[To do]: Every entry below should be returned exactly as it appears, with pictures left out.

(Stored records)
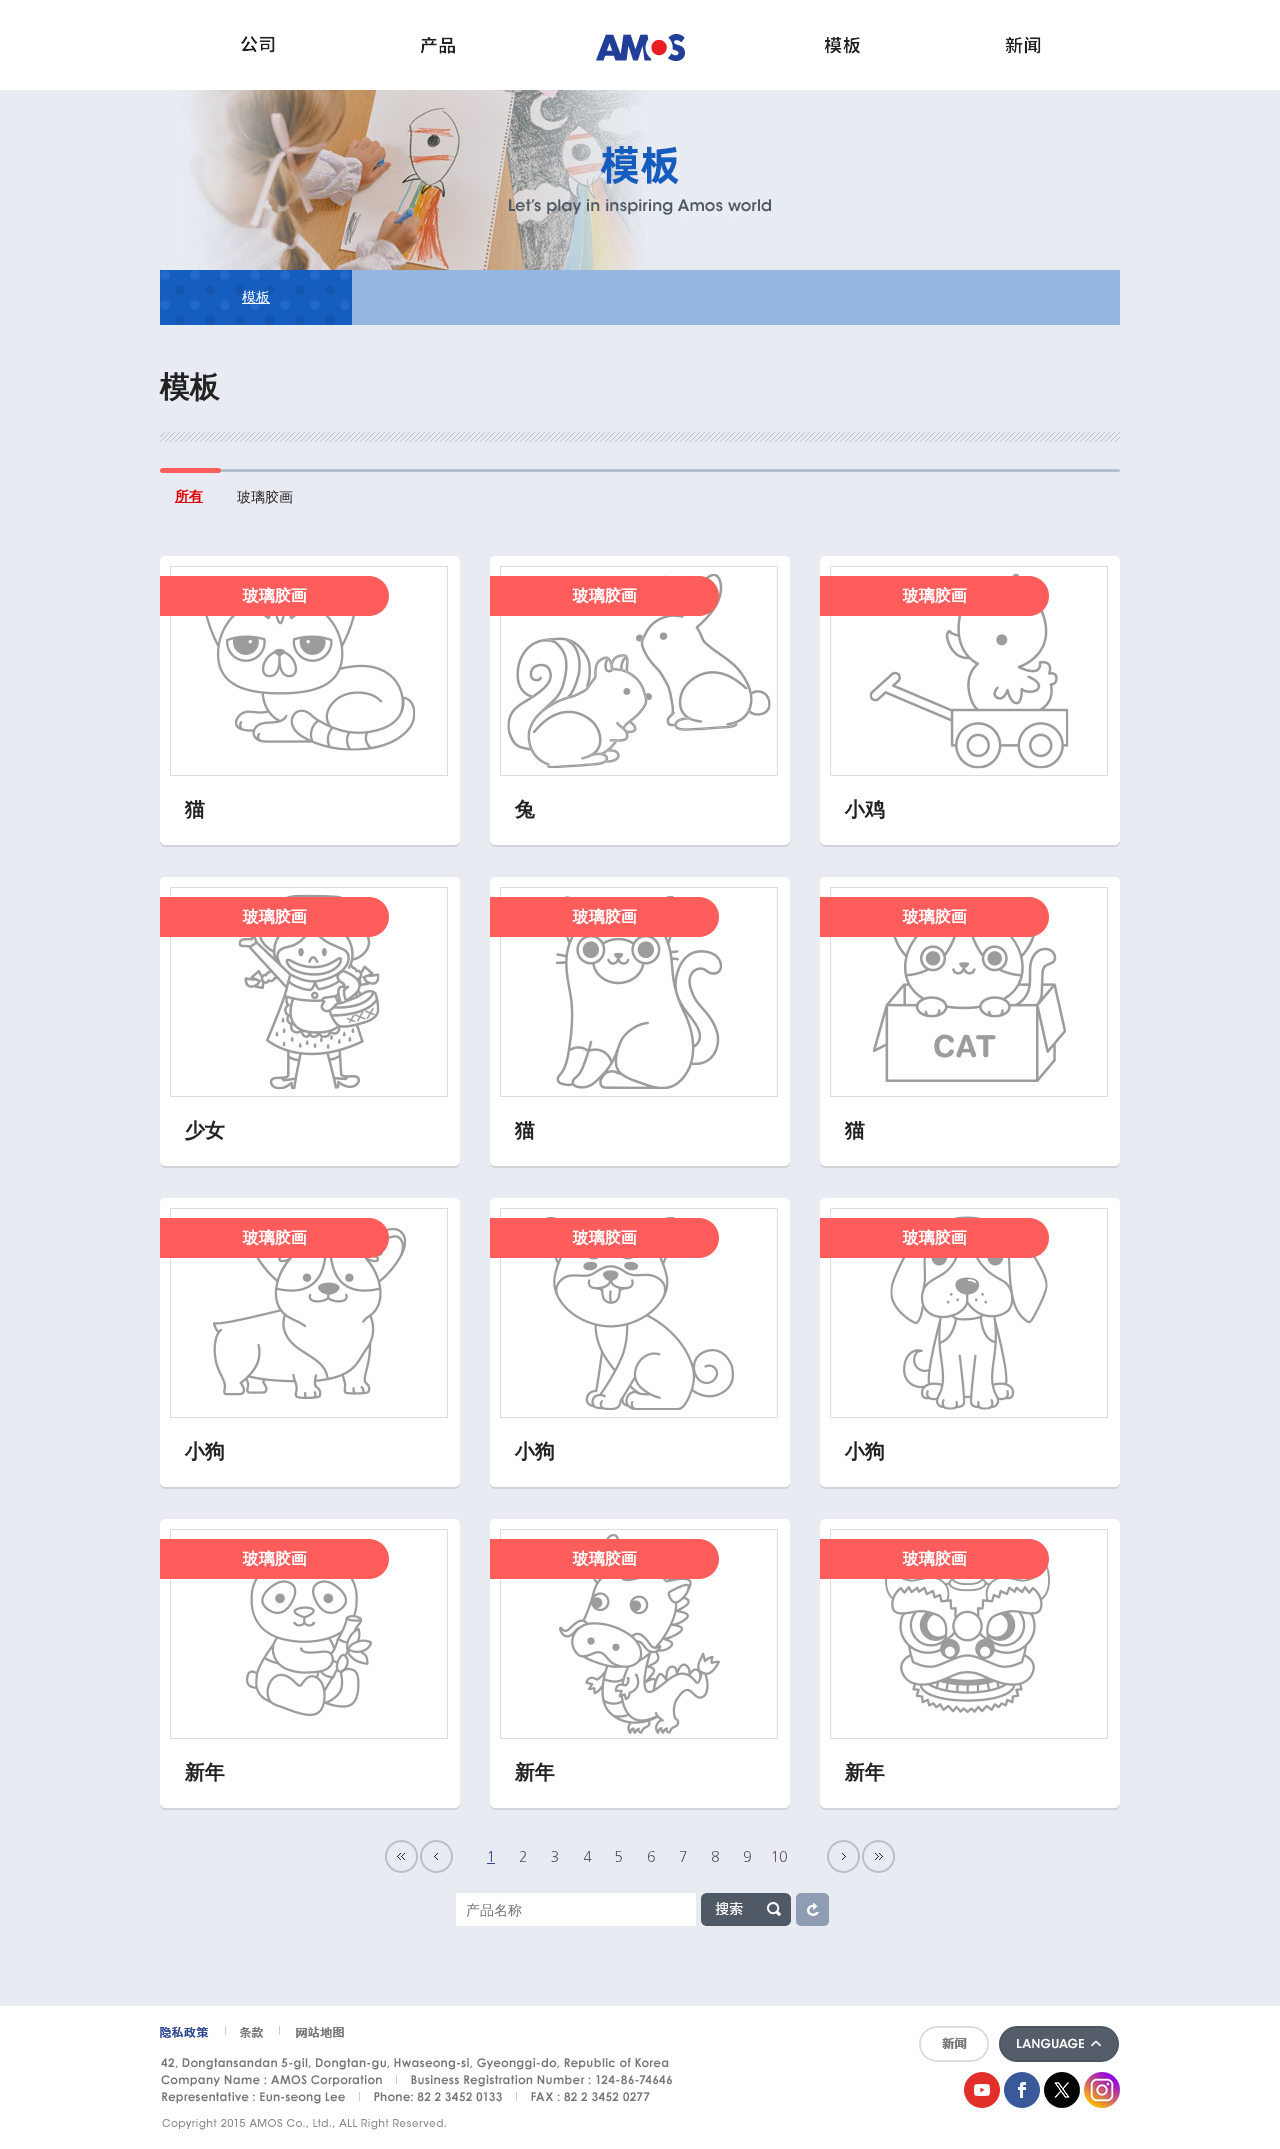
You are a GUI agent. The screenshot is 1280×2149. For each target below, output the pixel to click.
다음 (843, 1856)
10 (779, 1857)
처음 (401, 1856)
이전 (436, 1856)
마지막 (878, 1856)
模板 (256, 297)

[Your solution]:
You are a GUI agent. The screenshot is 1280×2149. For each target below, output the pixel to click.
다음 (843, 1856)
10 (779, 1857)
처음 (401, 1856)
이전 (436, 1856)
마지막 (878, 1856)
模板 (256, 297)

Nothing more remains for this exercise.